Scientists say a rare strain of the deadly haemorrhagic fever had been spreading undetected for weeks before a growing outbreak was finally confirmed on 15 May.
The delay is thought to have allowed extensive spread and, only a week later, the outbreak had already become the third largest on record, with 177 suspected deaths out of 750 suspected cases, according to the World Health Organisation (WHO).
Those figures are thought to be a significant undercount because of a lack of testing.
WHO officials have said they expect it will take months to stamp out the highly contagious disease.
There is a high risk of the infection spreading to neighbouring East African countries, with at least one case already confirmed in Uganda, while Rwanda has closed its border as a precaution.
While public health officials judge the risk of it spreading further afield to be much lower, America has already banned travellers from DRC, Uganda and South Sudan, while India has postponed a summit of African leaders.
The outbreak is being caused by the rare Bundibugyo strain, rather than the Zaire strain, which caused 15 of DRC’s previous 17 outbreaks since 1976.
There are no approved vaccines for Bundibugyo, and a lack of testing kits meant medics were unable to confirm Ebola infections when people first started falling ill in mid-April.
Ariel Kestens, International Red Cross chief in Kinshasa, said: “The Bundibugyo strain is particularly concerning, as there is limited evidence on the effectiveness of treatments and vaccines developed for the Zaire strain.
“The outbreak is spreading rapidly in areas where health systems are already fragile and where population movement across borders is frequent.”

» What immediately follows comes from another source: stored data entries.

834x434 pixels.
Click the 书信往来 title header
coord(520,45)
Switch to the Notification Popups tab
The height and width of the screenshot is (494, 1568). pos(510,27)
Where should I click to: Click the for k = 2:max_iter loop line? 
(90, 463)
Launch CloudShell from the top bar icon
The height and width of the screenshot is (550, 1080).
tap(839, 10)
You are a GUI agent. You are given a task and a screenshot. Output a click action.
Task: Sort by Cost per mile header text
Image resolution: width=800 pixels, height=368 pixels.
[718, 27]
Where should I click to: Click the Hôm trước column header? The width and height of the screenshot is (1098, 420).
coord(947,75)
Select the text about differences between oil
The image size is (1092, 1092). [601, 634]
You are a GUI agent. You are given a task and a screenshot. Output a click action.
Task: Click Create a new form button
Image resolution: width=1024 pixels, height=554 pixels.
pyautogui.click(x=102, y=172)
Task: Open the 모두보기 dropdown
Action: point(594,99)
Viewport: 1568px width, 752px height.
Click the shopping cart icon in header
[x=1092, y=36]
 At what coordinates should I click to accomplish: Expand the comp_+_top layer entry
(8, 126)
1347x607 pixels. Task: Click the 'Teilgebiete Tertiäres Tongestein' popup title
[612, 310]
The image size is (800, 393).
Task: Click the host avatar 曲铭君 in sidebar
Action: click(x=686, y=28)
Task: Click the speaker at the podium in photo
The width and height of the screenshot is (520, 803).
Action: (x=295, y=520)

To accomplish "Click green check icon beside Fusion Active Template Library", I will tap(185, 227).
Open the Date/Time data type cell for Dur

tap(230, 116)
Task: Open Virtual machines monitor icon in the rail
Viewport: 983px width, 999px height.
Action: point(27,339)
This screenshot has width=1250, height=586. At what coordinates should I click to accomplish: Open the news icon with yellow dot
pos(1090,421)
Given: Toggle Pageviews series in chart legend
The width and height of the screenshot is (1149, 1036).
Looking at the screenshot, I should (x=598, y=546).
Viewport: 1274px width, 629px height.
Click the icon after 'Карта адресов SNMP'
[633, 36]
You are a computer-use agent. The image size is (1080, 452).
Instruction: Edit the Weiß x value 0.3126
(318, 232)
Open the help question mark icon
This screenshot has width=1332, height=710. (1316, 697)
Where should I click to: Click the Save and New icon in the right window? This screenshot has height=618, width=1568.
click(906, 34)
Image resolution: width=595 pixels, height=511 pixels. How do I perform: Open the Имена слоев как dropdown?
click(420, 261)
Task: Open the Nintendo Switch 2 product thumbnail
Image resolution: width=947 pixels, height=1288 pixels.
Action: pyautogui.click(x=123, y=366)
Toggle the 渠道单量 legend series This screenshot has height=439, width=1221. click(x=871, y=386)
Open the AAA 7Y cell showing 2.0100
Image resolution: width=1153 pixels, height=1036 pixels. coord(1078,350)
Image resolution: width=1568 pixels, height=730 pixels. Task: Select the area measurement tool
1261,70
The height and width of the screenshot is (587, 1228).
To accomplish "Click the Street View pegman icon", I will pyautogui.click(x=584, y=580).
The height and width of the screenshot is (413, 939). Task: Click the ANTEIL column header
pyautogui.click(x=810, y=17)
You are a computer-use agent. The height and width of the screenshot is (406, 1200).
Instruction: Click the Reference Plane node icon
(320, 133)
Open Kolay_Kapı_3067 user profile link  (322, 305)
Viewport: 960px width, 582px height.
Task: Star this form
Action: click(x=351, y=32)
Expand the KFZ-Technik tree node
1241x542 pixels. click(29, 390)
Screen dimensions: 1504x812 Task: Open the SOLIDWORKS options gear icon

Bundibugyo is slightly less deadly than the Zaire strain, but can still kill 40 to 50 per cent of those it infects.
Dedicated vaccines for Bundibugyo could take up to nine months to develop.
Fruit bats act as a natural reservoir for the Ebola virus, which can jump to people who eat them as bushmeat or come into close contact with infected saliva or bodily fluids.
Once in humans, the disease spreads through contact with bodily fluids, and relatives or medics exposed to blood or vomit while caring for the sick are particularly vulnerable to infection.
Symptoms begin with flu-like signs including fever, fatigue, headache, muscle pain, sore throat, vomiting and diarrhoea, before progressing to internal and external bleeding, organ failure and death in severe cases.
Relief efforts in the Ituri region, the epicentre of the outbreak, are being undermined by civil strife, where several armed groups hold sway.
Jervin Naidoo, a political analyst with Oxford Economics, said: “The ongoing conflict in eastern DRC will complicate efforts to contain the Ebola virus, as authorities attempt to manage a health emergency within an active conflict zone.
“The combination of instability in eastern DRC and an Ebola outbreak creates a dangerous mix for the region and risks further exacerbating insecurity, humanitarian pressures and economic strain.”